DOCUMENT PASSAGE Block Start

The test would have revealed that four tiny switches designed to trigger the release of the Colorado-built capsule's parachutes in September 2004 were installed backward.

The installation error, combined with the omitted test and other pre-launch oversights, sealed the fate of the blunt-nosed capsule, according to the Genesis Mishap Investigation Board. The canceled test was reported in January by the Rocky Mountain News and Space.com.

Because its parachutes failed to deploy, the Genesis capsule slammed into the Utah salt flats at 193 mph on Sept. 8, 2004. Its scientific cargo - silicon wafers etched with billions of microscopic bits of the sun's atmosphere - shattered. Even so, project scientists said they will accomplish most of their major science objectives.

Overall, the board's final report gives the impression of a Genesis team that tried to accomplish too much too quickly, with inadequate staffing and not enough funding.

"There was a lot of stress on the team," said Michael Ryschkewitsch, chairman of the investigation board. "People didn't really have time to go back and double-check things or think things through again and make sure that all the right things had been done."

As a result, the team at Lockheed Martin in Jefferson County and at NASA's Jet Propulsion Laboratory relied too heavily on the unquestioned use of "heritage hardware," spacecraft components that have flown on previous missions, the report concludes.

In this case, the design for the parachute-release system on the Genesis capsule was borrowed from Stardust, another Lockheed Martin-built NASA probe built about two years before Genesis. Stardust successfully returned comet dust to Earth in January.

DOCUMENT PASSAGE Block End
EXCERPTED RECORDS Block Start

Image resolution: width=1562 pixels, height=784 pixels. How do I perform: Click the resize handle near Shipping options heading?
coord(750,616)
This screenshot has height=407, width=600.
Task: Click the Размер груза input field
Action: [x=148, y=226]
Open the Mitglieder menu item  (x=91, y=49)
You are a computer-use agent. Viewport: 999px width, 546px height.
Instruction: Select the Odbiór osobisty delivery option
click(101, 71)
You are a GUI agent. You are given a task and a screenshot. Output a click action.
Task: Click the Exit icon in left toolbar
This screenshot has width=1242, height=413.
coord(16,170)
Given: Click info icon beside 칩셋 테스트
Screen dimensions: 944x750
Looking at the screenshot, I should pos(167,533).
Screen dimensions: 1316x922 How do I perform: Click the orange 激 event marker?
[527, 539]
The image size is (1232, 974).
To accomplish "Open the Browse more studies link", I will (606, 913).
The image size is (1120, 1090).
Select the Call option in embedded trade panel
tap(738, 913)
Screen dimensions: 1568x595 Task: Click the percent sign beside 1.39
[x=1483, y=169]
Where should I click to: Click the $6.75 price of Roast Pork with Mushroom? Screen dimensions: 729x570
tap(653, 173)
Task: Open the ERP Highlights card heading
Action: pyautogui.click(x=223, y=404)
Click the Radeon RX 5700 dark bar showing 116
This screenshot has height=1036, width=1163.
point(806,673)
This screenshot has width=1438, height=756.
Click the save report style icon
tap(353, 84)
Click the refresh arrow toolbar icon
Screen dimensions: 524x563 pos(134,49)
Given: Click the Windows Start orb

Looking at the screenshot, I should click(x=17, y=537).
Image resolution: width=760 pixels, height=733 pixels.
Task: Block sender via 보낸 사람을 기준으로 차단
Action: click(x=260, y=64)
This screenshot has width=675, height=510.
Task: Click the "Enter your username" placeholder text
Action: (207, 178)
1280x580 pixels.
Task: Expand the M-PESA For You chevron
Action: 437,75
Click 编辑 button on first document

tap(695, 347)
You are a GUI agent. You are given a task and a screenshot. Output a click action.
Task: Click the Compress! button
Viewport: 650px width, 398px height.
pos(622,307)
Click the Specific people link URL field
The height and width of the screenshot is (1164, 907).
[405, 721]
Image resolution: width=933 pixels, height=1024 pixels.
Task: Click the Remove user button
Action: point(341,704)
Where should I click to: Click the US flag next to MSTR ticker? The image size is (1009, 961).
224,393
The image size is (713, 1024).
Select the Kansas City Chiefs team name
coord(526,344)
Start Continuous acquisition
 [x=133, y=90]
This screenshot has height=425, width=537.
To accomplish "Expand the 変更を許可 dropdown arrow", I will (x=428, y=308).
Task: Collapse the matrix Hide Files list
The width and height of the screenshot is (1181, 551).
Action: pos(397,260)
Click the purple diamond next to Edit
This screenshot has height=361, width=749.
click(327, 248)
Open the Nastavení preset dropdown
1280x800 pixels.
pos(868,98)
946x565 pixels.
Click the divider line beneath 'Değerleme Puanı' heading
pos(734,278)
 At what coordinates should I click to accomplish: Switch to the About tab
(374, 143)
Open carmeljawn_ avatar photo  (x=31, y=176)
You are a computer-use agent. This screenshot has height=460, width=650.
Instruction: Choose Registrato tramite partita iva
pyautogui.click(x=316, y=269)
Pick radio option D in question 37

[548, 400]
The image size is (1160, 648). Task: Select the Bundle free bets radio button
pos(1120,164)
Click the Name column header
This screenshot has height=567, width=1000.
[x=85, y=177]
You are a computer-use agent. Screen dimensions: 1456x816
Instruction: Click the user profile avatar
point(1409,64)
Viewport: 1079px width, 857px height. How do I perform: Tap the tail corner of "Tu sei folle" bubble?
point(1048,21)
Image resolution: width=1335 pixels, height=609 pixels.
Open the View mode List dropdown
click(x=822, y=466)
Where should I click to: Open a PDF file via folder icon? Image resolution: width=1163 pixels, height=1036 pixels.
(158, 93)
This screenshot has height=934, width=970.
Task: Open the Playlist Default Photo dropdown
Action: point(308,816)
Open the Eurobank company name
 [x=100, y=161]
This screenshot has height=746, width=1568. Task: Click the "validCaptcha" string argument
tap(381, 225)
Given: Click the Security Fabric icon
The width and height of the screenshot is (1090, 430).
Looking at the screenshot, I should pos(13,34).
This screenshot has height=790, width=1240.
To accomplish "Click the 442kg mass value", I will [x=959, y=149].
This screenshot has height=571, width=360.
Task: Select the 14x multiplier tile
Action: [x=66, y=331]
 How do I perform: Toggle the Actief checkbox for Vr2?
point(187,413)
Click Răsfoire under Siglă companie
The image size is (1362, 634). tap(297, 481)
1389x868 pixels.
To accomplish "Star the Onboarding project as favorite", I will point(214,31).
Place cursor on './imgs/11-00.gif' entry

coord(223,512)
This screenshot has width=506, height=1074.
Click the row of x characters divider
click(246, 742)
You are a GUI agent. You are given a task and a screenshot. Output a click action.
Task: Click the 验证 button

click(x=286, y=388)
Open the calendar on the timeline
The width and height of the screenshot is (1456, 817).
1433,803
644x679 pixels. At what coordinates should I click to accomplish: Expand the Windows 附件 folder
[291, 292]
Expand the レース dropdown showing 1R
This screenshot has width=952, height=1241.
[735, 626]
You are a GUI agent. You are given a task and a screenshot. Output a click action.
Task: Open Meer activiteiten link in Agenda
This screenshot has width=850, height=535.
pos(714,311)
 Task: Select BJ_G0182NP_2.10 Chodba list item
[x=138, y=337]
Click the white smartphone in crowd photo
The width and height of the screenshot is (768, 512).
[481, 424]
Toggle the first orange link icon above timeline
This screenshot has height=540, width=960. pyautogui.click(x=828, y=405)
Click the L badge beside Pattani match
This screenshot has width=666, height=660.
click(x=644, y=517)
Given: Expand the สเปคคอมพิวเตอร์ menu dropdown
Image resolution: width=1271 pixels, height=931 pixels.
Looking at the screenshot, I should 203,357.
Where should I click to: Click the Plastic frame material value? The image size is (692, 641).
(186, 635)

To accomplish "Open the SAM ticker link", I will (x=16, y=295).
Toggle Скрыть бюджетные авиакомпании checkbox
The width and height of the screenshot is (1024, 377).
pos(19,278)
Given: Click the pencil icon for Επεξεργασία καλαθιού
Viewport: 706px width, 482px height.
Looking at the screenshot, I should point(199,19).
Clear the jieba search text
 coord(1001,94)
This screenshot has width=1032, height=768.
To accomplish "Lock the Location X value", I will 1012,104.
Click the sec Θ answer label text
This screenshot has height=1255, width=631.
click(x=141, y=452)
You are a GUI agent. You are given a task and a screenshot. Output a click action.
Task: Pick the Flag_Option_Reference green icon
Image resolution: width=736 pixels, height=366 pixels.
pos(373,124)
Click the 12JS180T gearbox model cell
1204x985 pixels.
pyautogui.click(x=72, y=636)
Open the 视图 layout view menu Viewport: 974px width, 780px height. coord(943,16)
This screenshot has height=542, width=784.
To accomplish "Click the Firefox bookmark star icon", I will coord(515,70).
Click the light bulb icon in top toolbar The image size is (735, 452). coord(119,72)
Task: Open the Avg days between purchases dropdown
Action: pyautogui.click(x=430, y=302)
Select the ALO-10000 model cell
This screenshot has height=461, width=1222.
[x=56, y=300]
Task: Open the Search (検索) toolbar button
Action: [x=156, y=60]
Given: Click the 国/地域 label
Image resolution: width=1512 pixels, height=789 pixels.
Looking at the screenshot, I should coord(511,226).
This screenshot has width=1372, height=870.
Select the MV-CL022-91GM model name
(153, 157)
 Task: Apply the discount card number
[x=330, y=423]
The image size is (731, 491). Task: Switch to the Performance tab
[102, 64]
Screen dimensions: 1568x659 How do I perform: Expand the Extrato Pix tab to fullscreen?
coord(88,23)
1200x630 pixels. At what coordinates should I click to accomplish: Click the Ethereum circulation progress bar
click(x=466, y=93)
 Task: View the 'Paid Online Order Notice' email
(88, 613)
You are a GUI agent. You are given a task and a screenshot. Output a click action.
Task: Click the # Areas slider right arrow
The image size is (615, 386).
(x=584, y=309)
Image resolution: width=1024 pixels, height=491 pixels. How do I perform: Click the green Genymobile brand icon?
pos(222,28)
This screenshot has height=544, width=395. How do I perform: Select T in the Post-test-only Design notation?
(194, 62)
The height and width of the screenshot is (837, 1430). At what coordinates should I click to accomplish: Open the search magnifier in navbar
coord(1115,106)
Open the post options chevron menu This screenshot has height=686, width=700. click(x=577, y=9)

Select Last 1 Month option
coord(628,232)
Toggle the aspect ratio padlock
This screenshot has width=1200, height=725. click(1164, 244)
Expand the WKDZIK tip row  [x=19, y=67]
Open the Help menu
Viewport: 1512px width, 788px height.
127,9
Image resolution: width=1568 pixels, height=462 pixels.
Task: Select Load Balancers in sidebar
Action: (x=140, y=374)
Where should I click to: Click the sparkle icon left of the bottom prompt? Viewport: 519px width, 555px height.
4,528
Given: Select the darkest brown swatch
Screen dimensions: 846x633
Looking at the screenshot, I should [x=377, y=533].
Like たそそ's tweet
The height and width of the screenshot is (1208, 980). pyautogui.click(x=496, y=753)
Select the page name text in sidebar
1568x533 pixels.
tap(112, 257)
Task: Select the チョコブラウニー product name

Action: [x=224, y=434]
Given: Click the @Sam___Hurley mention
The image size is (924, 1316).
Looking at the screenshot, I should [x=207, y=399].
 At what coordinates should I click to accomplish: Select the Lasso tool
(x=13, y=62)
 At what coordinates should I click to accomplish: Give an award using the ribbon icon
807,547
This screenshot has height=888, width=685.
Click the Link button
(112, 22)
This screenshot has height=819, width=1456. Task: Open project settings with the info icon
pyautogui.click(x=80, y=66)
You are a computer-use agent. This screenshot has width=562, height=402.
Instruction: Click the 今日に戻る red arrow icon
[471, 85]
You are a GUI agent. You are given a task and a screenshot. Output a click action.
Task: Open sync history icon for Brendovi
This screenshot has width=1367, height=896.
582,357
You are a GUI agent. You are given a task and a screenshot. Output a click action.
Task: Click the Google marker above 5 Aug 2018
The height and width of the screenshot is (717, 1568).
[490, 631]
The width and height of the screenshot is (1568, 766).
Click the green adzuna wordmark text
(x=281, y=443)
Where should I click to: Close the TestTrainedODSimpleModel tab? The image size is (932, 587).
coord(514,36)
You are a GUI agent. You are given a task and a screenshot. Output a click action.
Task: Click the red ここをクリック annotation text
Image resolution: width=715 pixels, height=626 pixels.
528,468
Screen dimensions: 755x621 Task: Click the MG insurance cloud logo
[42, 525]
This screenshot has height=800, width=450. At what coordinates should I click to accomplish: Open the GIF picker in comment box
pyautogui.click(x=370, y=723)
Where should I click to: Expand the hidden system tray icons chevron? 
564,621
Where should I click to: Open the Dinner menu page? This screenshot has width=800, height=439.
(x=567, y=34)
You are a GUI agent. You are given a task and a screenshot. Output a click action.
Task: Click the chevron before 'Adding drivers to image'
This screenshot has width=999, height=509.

EXCERPTED RECORDS Block End

LIST OF TASKS
**1.** Answer these questions from the Genesis capsule report:
(a) At what speed did the Genesis capsule hit the Utah salt flats?
(b) Who chaired the investigation board?
(c) From which earlier probe was the design of the parachute-release system taken?
**2.** Continue the Genesis capsule report from its last sentence.
The listing that comes before this point is separate material and has no connection to the text.

ANSWERS PROVIDED
**1.**
(a) 193 mph
(b) Michael Ryschkewitsch
(c) Stardust

**2.**
"Unfounded confidence in heritage designs in general led to five errors that contributed to the mishap," according to the report.

Those errors included a decision to rely largely on Stardust design drawings - instead of conducting a centrifuge test in the laboratory - to verify that the Genesis capsule's four tiny G-switch sensors were properly installed.

Lockheed Martin declined a request for interviews with Genesis engineers Tuesday.

But the company issued a statement saying it is reviewing the final report "and will implement any changes that have not already been accomplished."

"The Genesis mission serves to again remind us just how demanding space exploration always is and how exact our efforts must be," according to the company statement.

The report recommends increased oversight of spacecraft testing programs to catch mistakes.

And it faults NASA for "encouraging and accepting" the so-called faster, better, cheaper approach to robotic space exploration championed by former agency Administrator Dan Goldin. The philosophy encouraged increased risk-taking in order to cut costs.

"I don't think the people working on Genesis believed they were cutting corners," said Mike Luther, a NASA associate administrator.